The Betrothed (Alessandro Manzoni, translated by Bruce Penman, 1827)

Manzoni has a delightfully snarky style that shines more at the start than towards the end, in a way that translates remarkably well in the modern age. Never treating his characters too seriously, he induces in equal measure comedy and sympathy for these sketches of personality – even caricatures – in a manner that’s difficult to balance well. Reading the book, you imagine a roving camera now trained on one character, now panning across the scenery, now diving into a second character’s bread-and-butter concerns, all the while keeping up a hilarious metafictional narrative reminiscent of The Princess Bride.

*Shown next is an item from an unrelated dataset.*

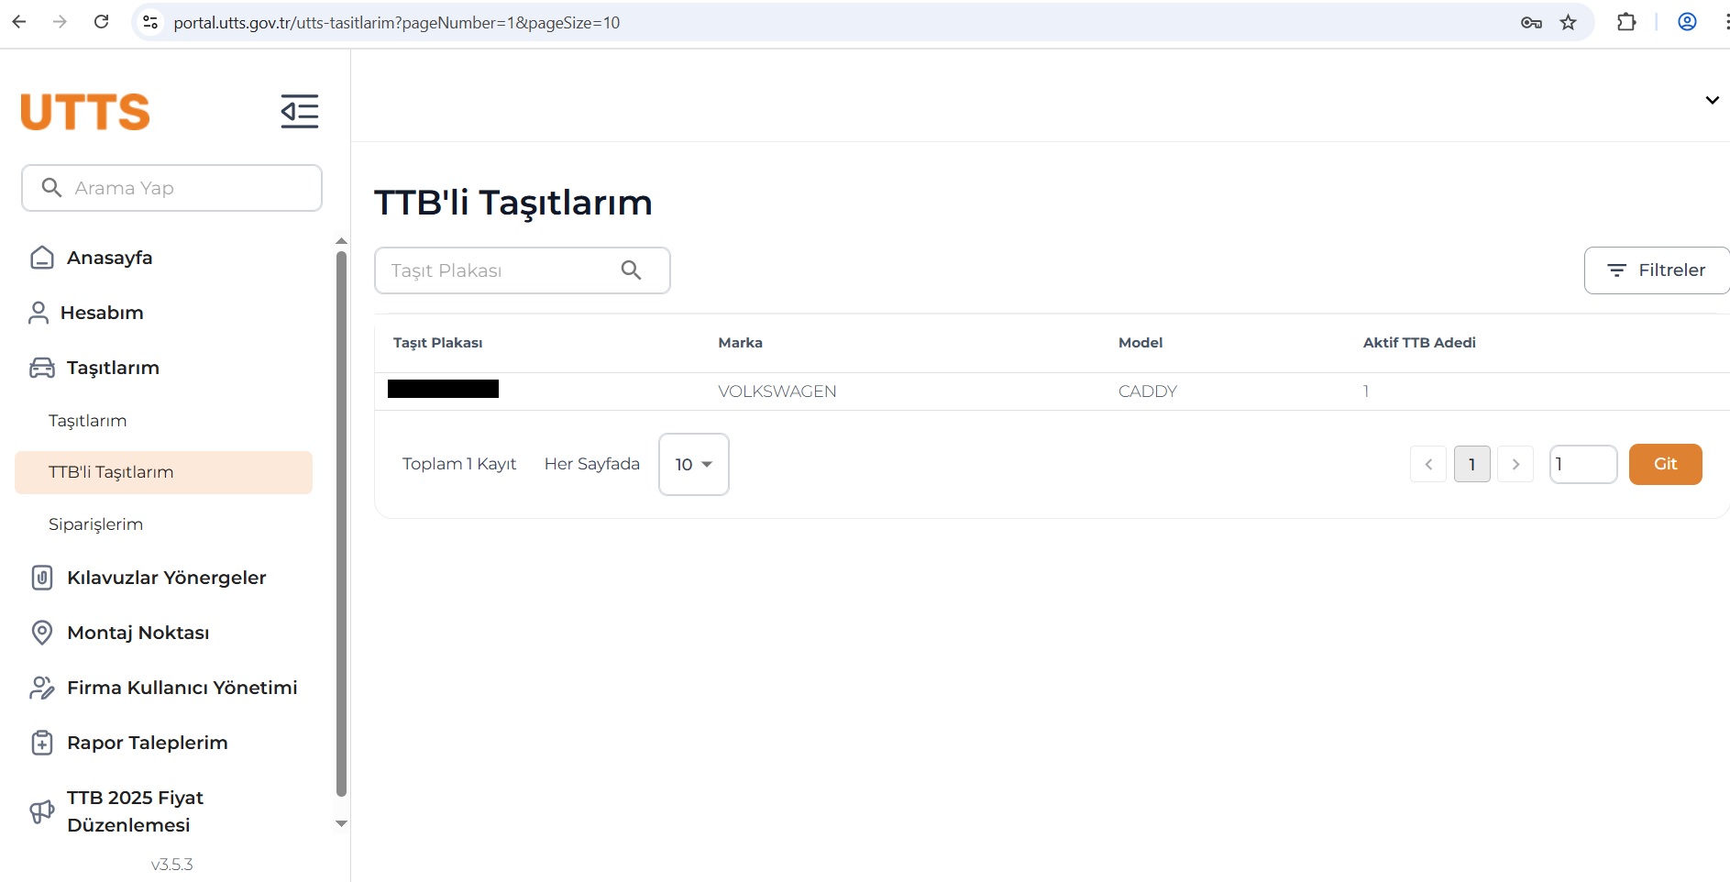Expand the top-right user chevron menu

point(1711,100)
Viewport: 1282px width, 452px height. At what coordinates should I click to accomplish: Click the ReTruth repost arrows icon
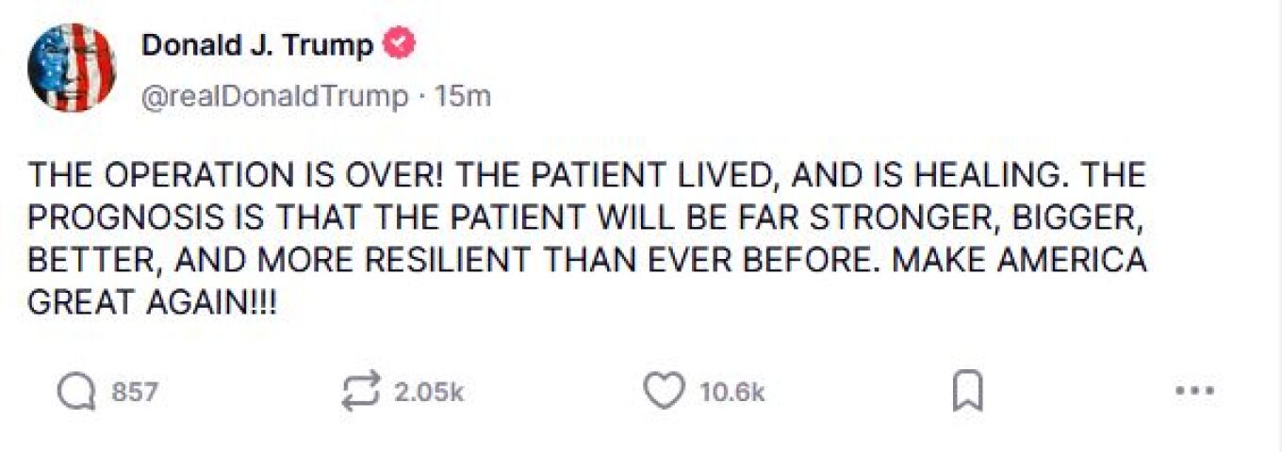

Manzoni’s craft is at its sharpest when light-hearted, enabling the reader to acknowledge the issues within society – the inequality between the haves and have-nots, the rampant lawlessness, improper governance – more effectively than a heavy-handed style would have allowed. From the middle of it, however, as the camera loses interest in the individual characters and effects a sombre tone from scenes of plague and suffering, the narrative loses its tightness, to the extent of becoming indulgent in its descriptiveness. With an almost fanatic energy in trying to capture the utter senselessness of sickness and war, the novel has perhaps overreached with its panoramic ambition, and ironically loses us when it needs our sympathy the most. At that point it became more of a historical documentation of the plague than a narrative. So — good for educating yourself on the events in 17th century Italy, not so great for literature. Would have been a better book if it were 10 chapters shorter. (It’s 800+ pages long.)

I’ll give it 3/5 which is also the proportion of how long it should have been over its actual length.

(Got fed up with how hard it is to see your reviews on Goodreads, and inspired by a friend to put reviews up on a blog instead. I guess I’ll post on both places, to make use of Goodreads’ sorting and aggregation functionality?)